| TASK TO CARRY OUT |
One part of the entries below is wanted: the lines from the one containing "Task: Tap the battery indicator icon" through the one containing "Screen dimensions: 600x1067". Write those out exactly and nothing else.

| RECORDS SUPPLIED |
:::::

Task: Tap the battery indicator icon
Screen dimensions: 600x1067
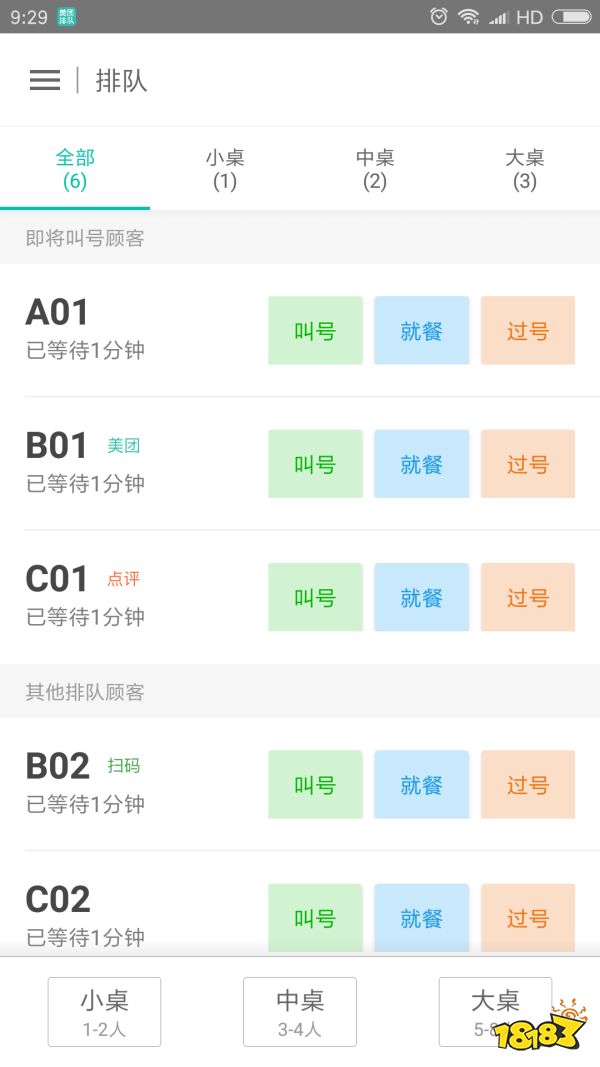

:::::

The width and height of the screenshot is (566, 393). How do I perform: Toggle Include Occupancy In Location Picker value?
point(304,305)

:::::

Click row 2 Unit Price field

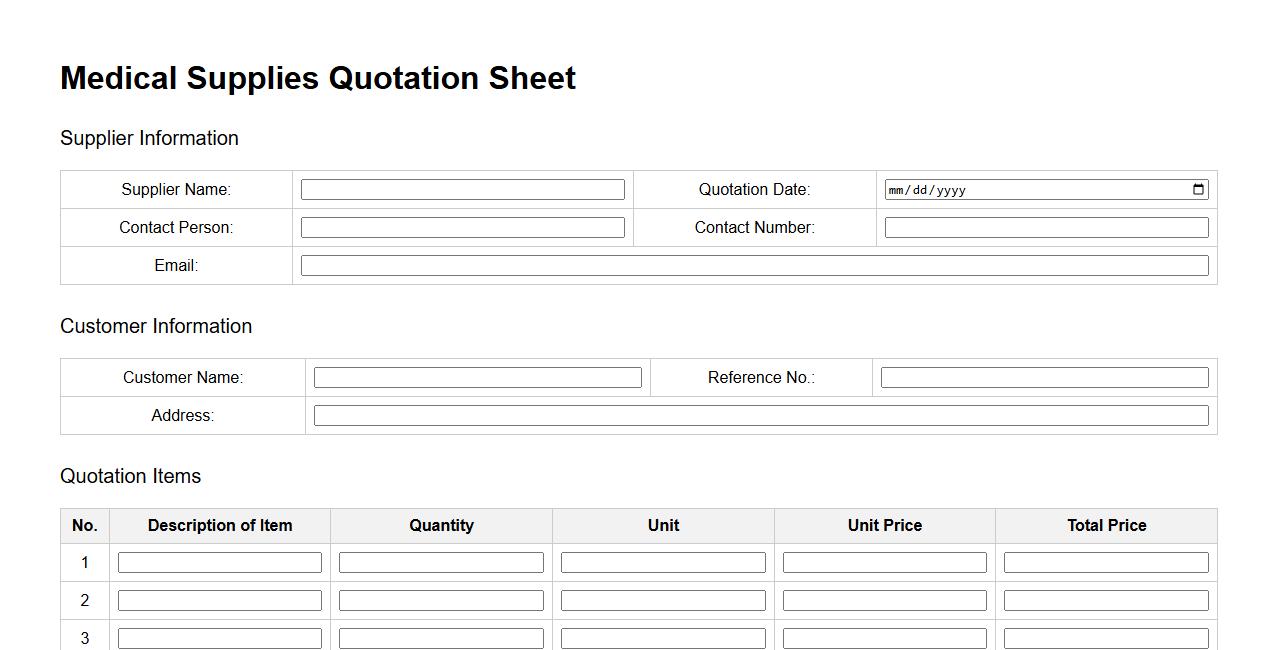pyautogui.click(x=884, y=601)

:::::

| EXERCISE SOLUTION |
Task: Tap the battery indicator icon
Screen dimensions: 600x1067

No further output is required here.